Oh! You Want More Pasta Ideas? I Gotcha Covered:
- Creamy Chicken, Bacon Pasta (no butter, no cream) - so yeah, more bacon
- Swiss Chard Pasta with Lemony Bread Crumbs & Bacon Bits - tired of bacon yet?
- Chicken & Broccoli Penne Pasta w/Garlic White Wine Sauce
- The Ultimate Spaghetti Lasagna
- Dan Dan Noodles (Dandanmian)
- Pan Seared Sea Scallops w/Basil Brown Butter, Asparagus & Farfalle
- Pesto Pasta w/Olives, Shiitake Mushrooms & Artichokes
- Gorgonzola Rigatoni w/Sausage & Basil

Orecchiette Pasta with Leeks and Bacon
- Prep Time: 30 minutes
- Cook Time: 12 minutes
- Total Time: 42 minutes
- Yield: 4-6 portions 1x
Description
The ultimate comfort food for those cold winter nights is this fabulous orecchiette pasta with leeks and bacon.
Ingredients
- 1 lb. thick cut bacon, cooked & chopped (about 11-12 strips)
- 1 lb box of orecchiette pasta
- 2 teaspoons of salt for the pasta water
- 1 cup shaker parmesan cheese
- ¼ cup pasta water
- Parsley garnish, optional
- Fresh parmesan cheese, optional topping
For cooking the leeks:
- 1-2 tablespoons butter
- 2 tablespoons olive oil
- 3 medium-to-large leeks, sliced rounds
- ¼ teaspoon salt
- ⅛ teaspoon pepper
- 2 tablespoons finely diced garlic (4-5 medium-to-large cloves)
- ⅓ cup white wine, optional
Instructions
- Start by cooking the pound of thick cut bacon. Thick cut bacon has about 11-12 slices of bacon in the package. Transfer the cooked bacon to a paper towel-lined paper plate and set aside to cool.
- If you are using fresh parsley as a garnish, chop that now. This is optional.
- Start heating a pot of water with two teaspoons of salt on high heat. The water needs to be salted because we are using the pasta water at the end when we assemble the dish. The water should be boiling by the time you start cooking the leeks.

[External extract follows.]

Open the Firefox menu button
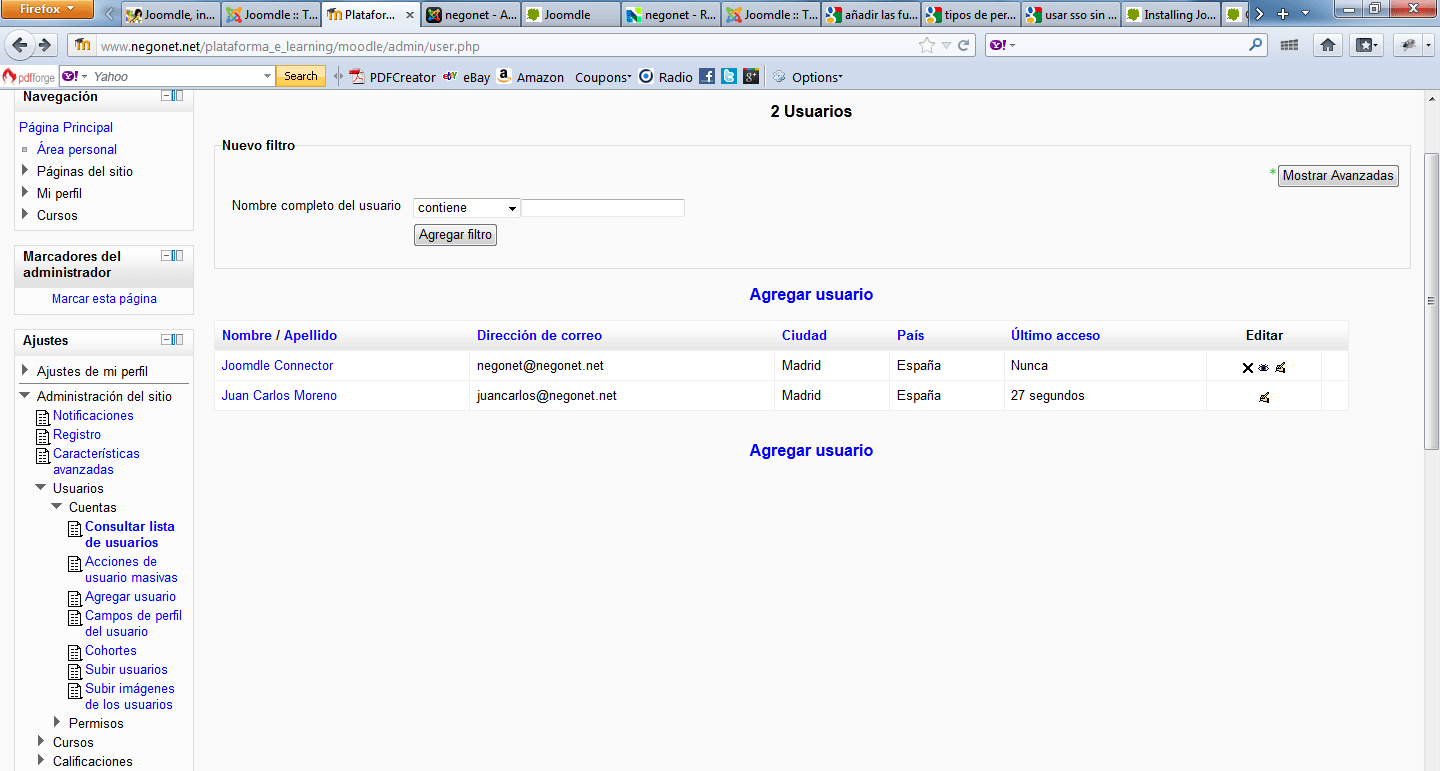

- Slice and wash the leeks. We’re using the white and light green part of the leeks for this. Cut the tips at one end of the leek and cut where the light green ends at the other end. Slice the leeks into ¼” rounds. Transfer to a large bowl and cover with water. Rinse the leeks well – they can be very dirty. While you’re soaking – break apart the rings. Drain the water when finished.
- Chop the cooked bacon into small pieces. Not bacon bits – but small pieces.
- Finely dice the garlic. I usually slice the garlic into thin rounds then chop it down into finer bits from there.
- On medium heat, melt butter and olive oil in a pan, add the leeks and season with salt and pepper. Toss the leeks to coat. Stir every minute or so and if you need to reduce the heat a little you should.
- Add the pasta to the boiling water and stir. Follow the box instructions. Orecchiette takes 9-12 minutes to cook. I found it took a full 12 minutes.
- At the 10 minute mark of cooking the leeks, add the garlic and a splash of olive oil. Let the garlic get fragrant for a minute in the center of pan, then mix to combine with the leeks. Cook and stir another minute or so.
- Add the white wine to the pan (make sure you are on medium-to-high heat here). Let the wine reduce down completely. This should take about 2 minutes. Don’t let the garlic burn once the wine is reduced. Turn the heat off and the leeks should be soft and some will be golden brown too. My video shows all this very well.
- RESERVE the pasta water before you strain the pasta.
- Assemble the pasta: Transfer cooked pasta to a large mixing bowl then add the leek/garlic/wine mixture, a splash of olive oil, the chopped bacon, pasta water and shaker parmesan cheese. Mix everything together and make sure the leeks don’t clump together – break them up and distribute evenly. This is not a saucy pasta. If you want the pasta to be creamier add hot tap water and stir to your liking. You shouldn’t use more pasta water because that is salted and we don’t want to over-salt the dish. Hot tap water works great here.
- Serve immediately. Garnish with fresh parsley and fresh parmesan cheese – this is optional.